**Exercise**: From the entries that follow, list every line in which the string "Select" appears.

[Excerpted records]

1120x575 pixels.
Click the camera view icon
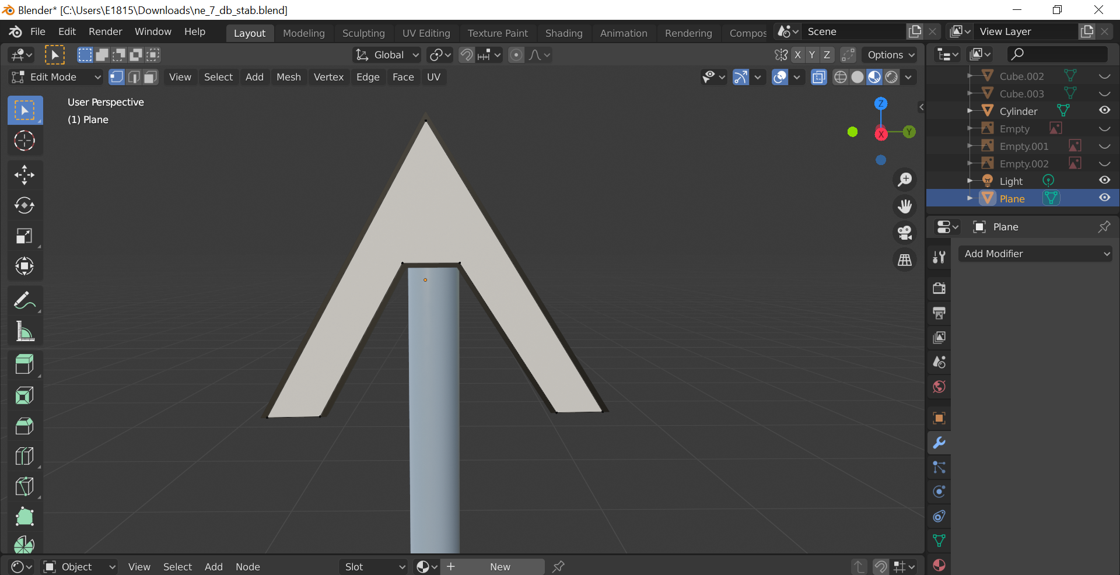905,233
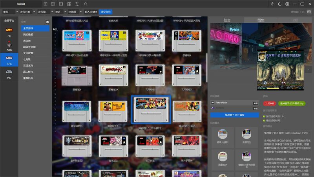Open the 信息 tab

coord(227,20)
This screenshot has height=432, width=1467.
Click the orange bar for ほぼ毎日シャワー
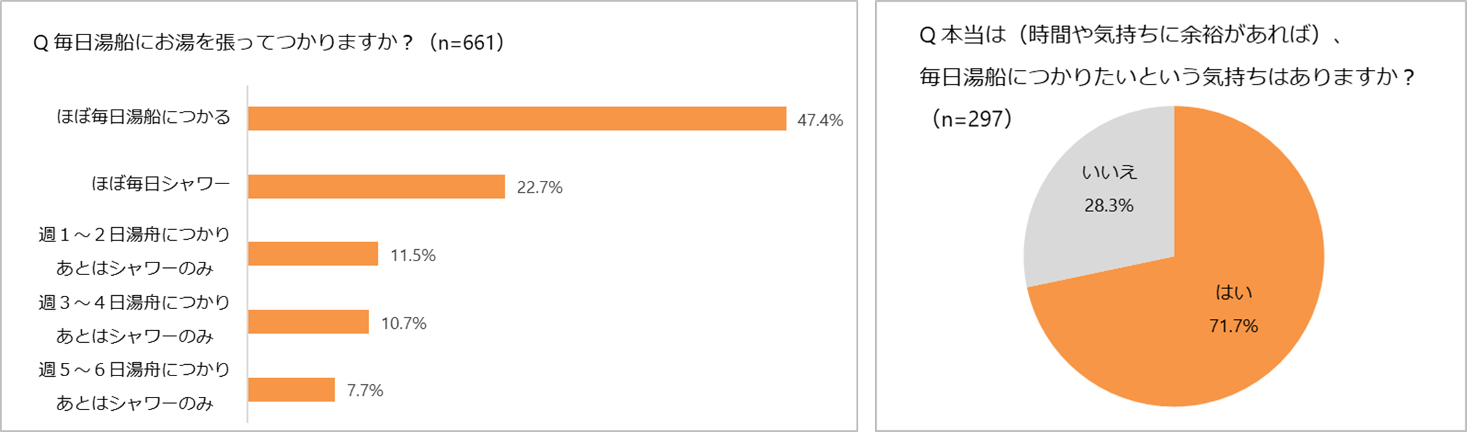pyautogui.click(x=376, y=187)
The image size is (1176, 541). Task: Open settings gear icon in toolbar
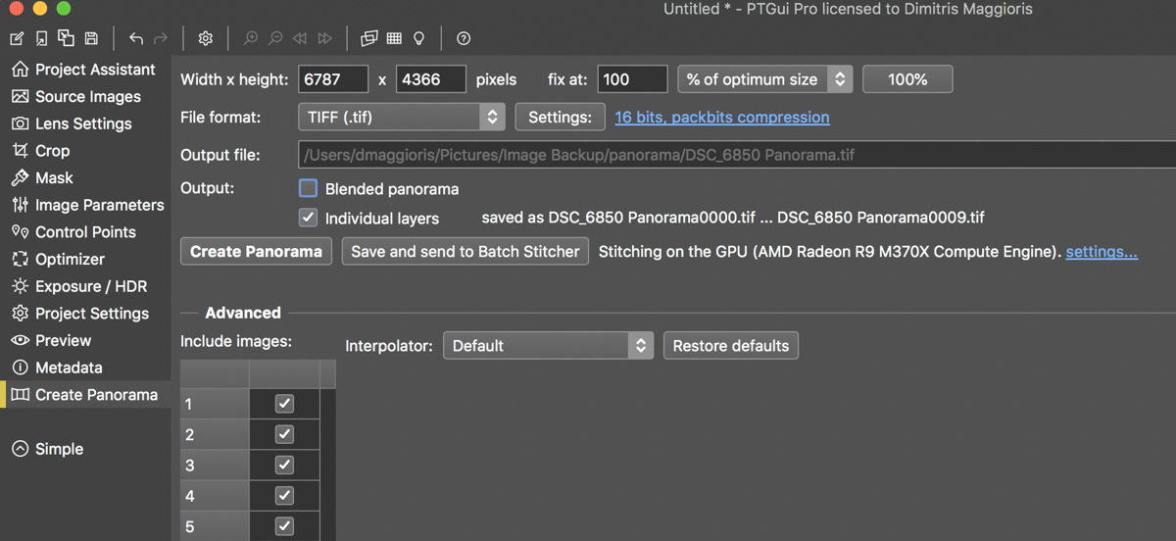[206, 38]
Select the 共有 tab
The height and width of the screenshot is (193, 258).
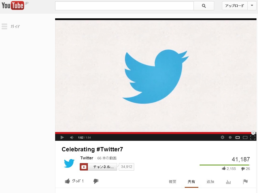tap(191, 182)
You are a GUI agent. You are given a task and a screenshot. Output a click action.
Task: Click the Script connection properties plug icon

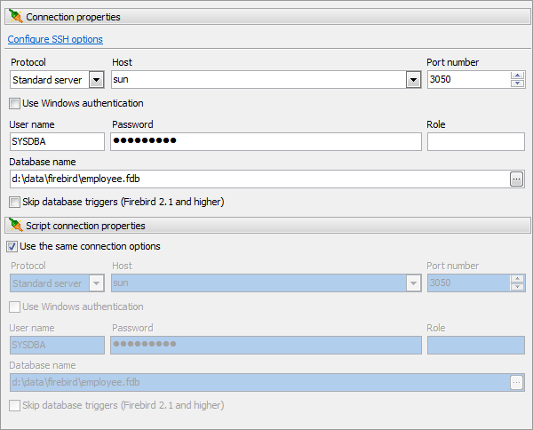click(16, 225)
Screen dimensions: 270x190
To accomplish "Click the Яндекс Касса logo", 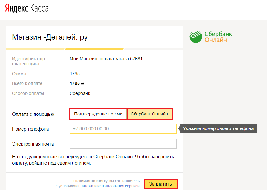I will coord(27,8).
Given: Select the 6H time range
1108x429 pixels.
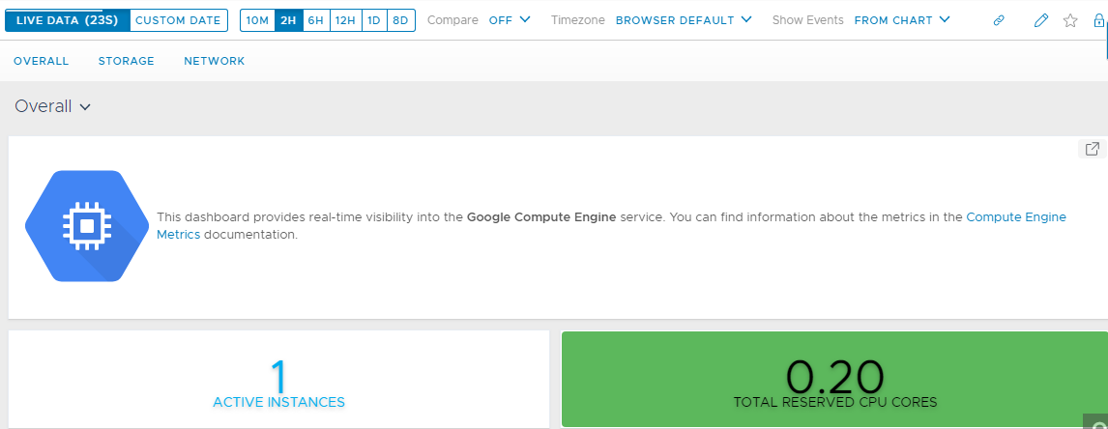Looking at the screenshot, I should click(x=315, y=20).
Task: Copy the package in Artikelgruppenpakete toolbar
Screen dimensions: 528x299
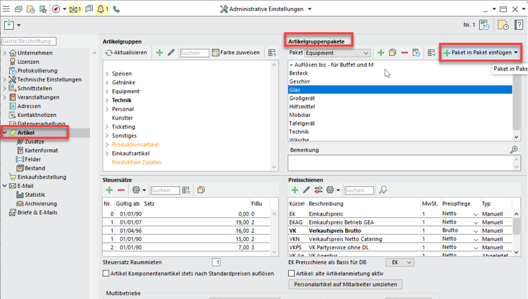Action: [x=392, y=53]
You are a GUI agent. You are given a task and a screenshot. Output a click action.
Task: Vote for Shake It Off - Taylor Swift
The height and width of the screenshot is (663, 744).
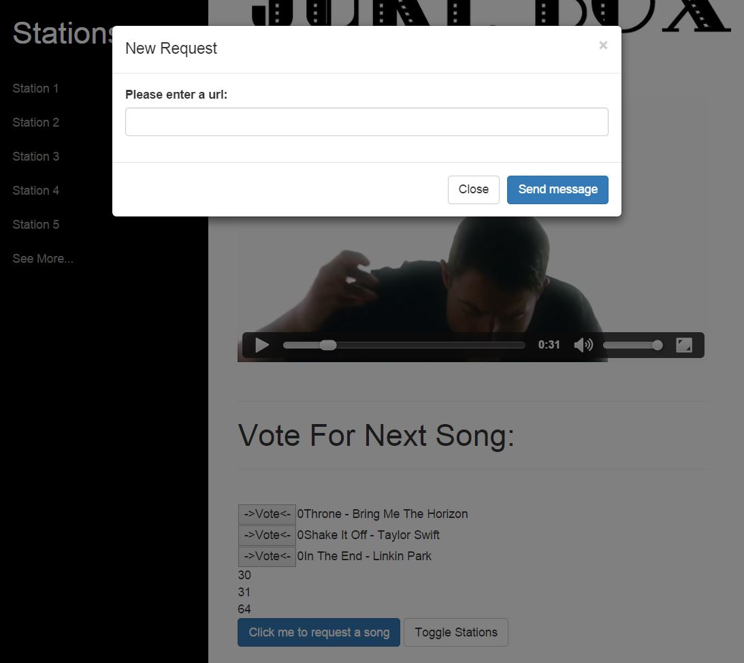(x=267, y=535)
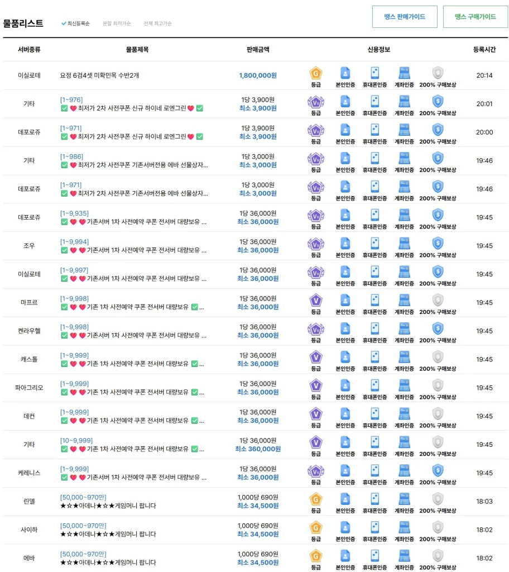Click the gray 구매보상 shield in 파아그리오 row

(438, 385)
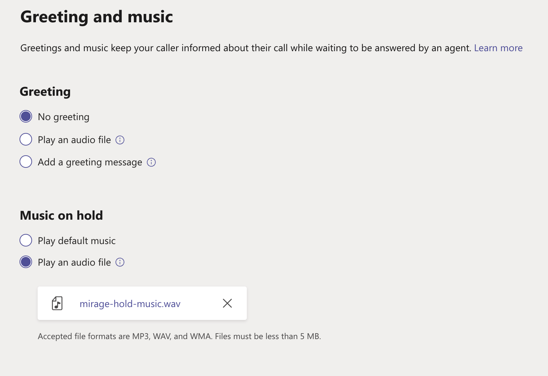Click the Greeting and music page heading
548x376 pixels.
click(97, 17)
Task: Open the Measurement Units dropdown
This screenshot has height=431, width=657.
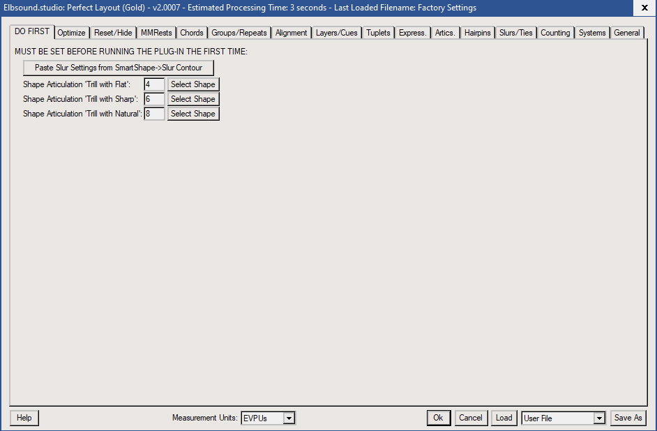Action: coord(289,418)
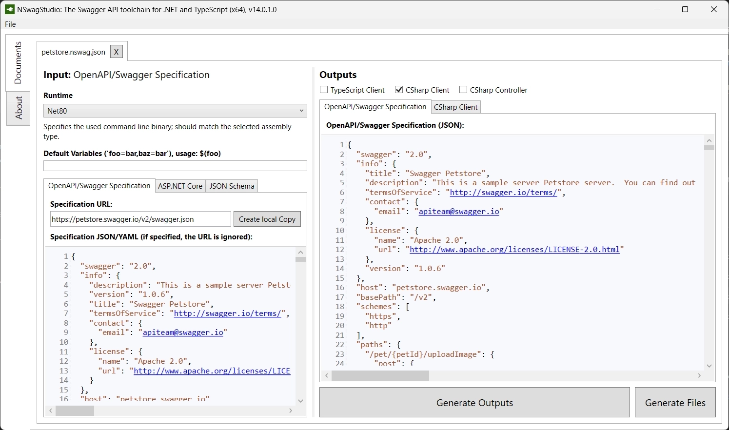Click the Specification URL input field
The image size is (729, 430).
coord(140,219)
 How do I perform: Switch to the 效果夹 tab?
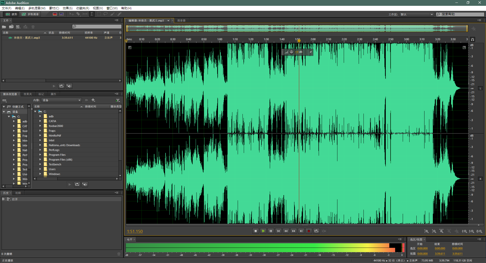tap(28, 94)

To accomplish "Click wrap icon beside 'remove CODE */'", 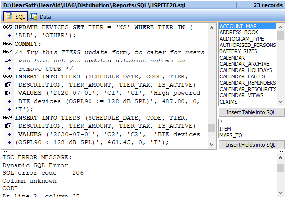I will (x=8, y=68).
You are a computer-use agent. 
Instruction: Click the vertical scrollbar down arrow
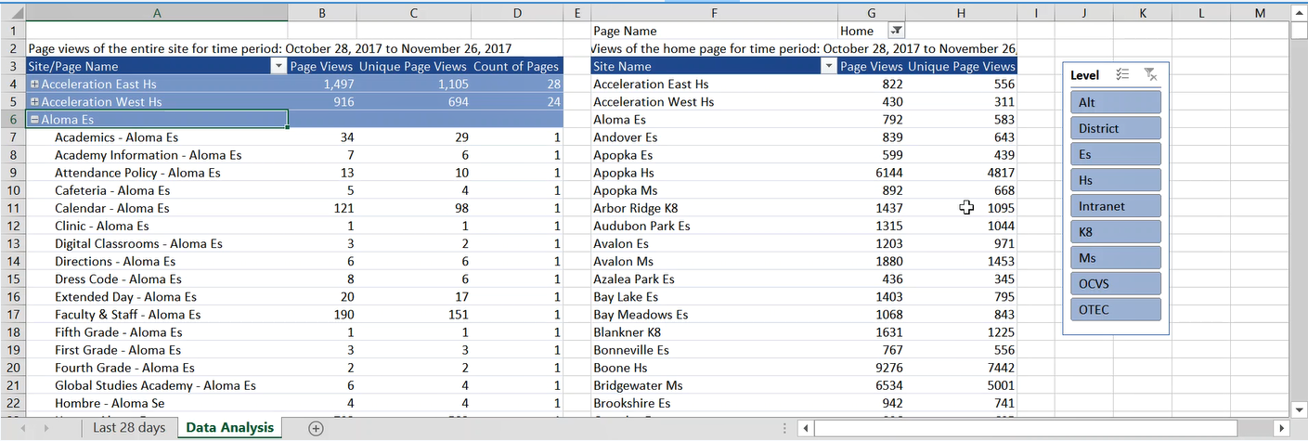point(1299,409)
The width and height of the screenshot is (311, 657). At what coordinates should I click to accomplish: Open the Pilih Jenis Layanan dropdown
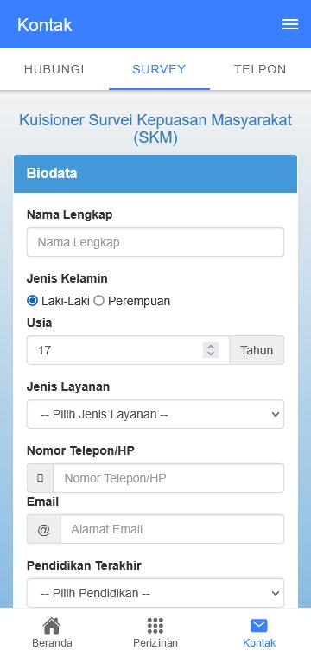(x=156, y=414)
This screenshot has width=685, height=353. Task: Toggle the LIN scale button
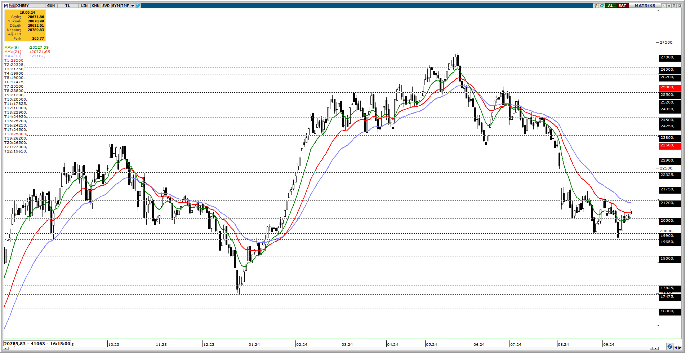tap(84, 5)
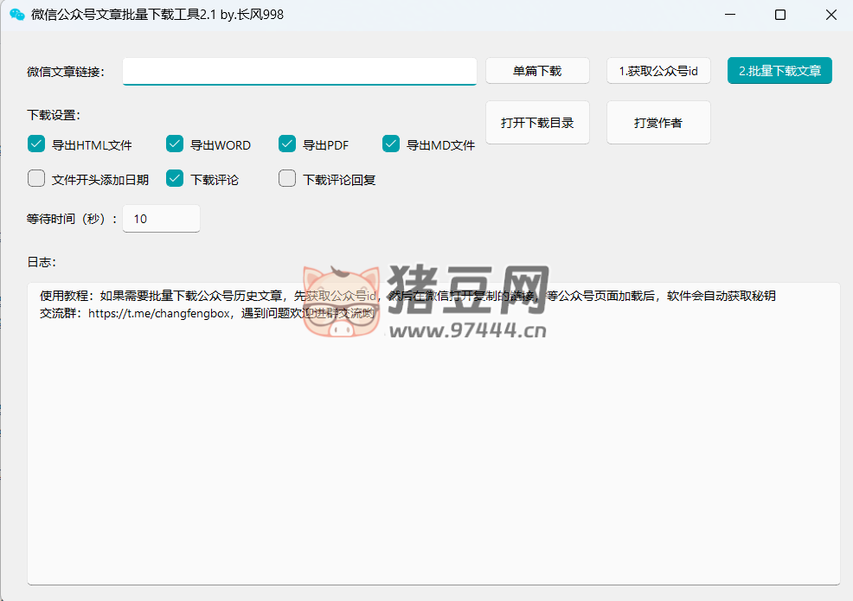The height and width of the screenshot is (601, 853).
Task: Click inside the empty log text area
Action: click(433, 450)
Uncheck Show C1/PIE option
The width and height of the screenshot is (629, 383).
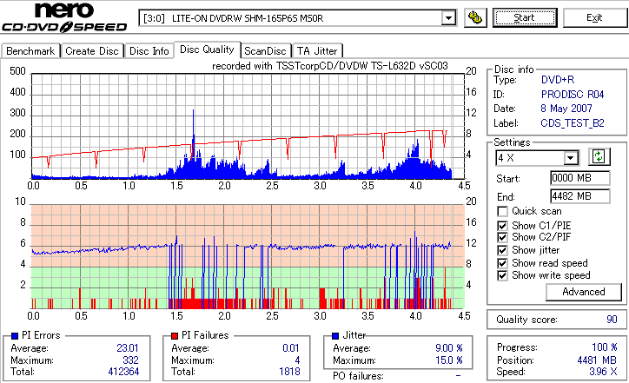click(502, 226)
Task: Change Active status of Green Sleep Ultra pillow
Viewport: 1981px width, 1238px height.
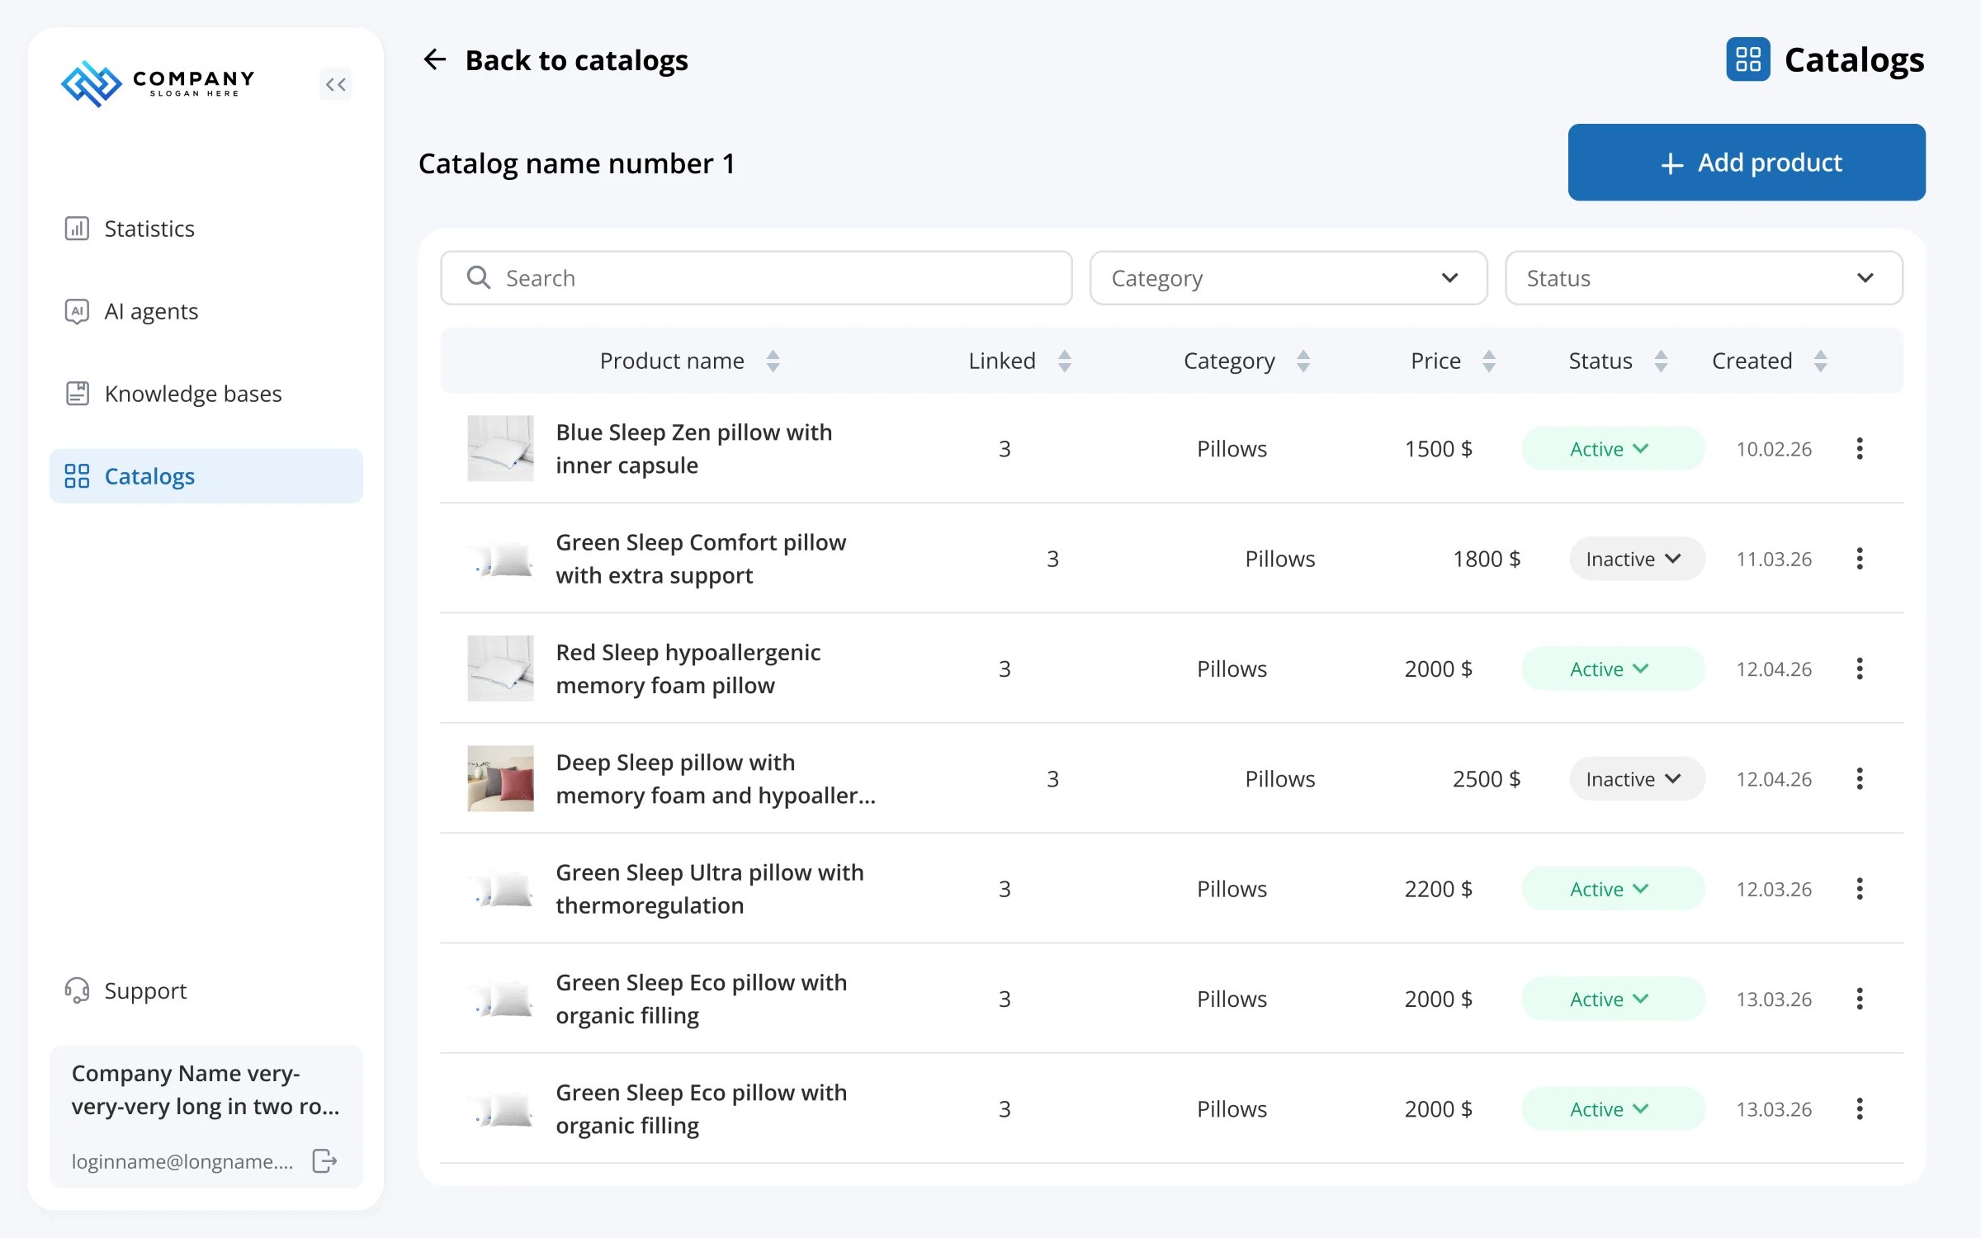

[/Excerpted records]

**Response to this exercise**:
Select the 共有 tab
Given: Select the 6H time range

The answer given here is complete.